Intentando aprovechar esas últimas horas previas al parto para cumplir con sus compromisos, Yota fue del sanatorio a la radio y luego grabó un comercial:
"Cuando me desperté a las 4 para ir a laburar, obvio rompí bolsa después de todo el trajín. Llegamos al sanatorio a las 4 am y obviamente yo no estaba "preparada" para el parto (chicas ustedes me entienden no puedo ser tan específica). Recuerdo que vino la enfermera más senior para ese trabajo. Yo solo pedía shampoo porque no sé por qué se me instaló que varios días no me iba a poder lavar la cabeza después de parir. Lo que sí pasaban las horas, 1, 2, 3 y mi ginecólogo (Sandro Strubing) no venía porque estaba trayendo al mundo a otro niño", siguió contando.

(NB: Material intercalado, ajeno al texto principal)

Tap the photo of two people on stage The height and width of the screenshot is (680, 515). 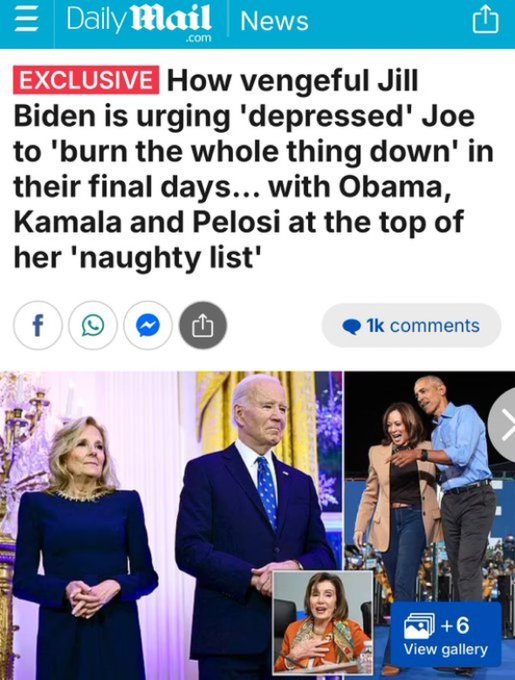[x=430, y=486]
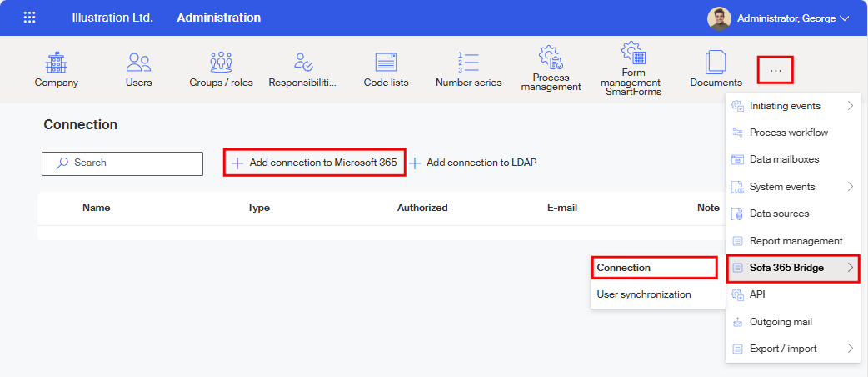
Task: Open Number series settings
Action: 468,68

Tras la llegada del médico, Yota decidió ir a cesárea para ponerle fin a los dolores que sentía y calmar la ansiedad de tener a su pequeño hijo en brazos:
"Para la cuarta hora de espera yo ya hice todo el trabajo de parto, mi hermano grabando con su celu mis contracciones cada minuto y Maxi ya pateando por todos lados adentro! En serio, es una mezcla de todos los dolores del mundo juntos pero sí que vale la pena! Llega Sandro y me dice: "Cómo viniste así (cara lavada y rodete), yo le dije a todos que vos sos mi paciente más churra". "¿Queeeeeee? ¿No ves que rompí bolsa? Estoy por parir, sacame a mi hijo yaaaaaa!" y así... A las 8 entramos a quirófano y todos los dolores se fueron cuando tuve en mis brazos al hombrecito más increíble del mundo", finalizó Yota.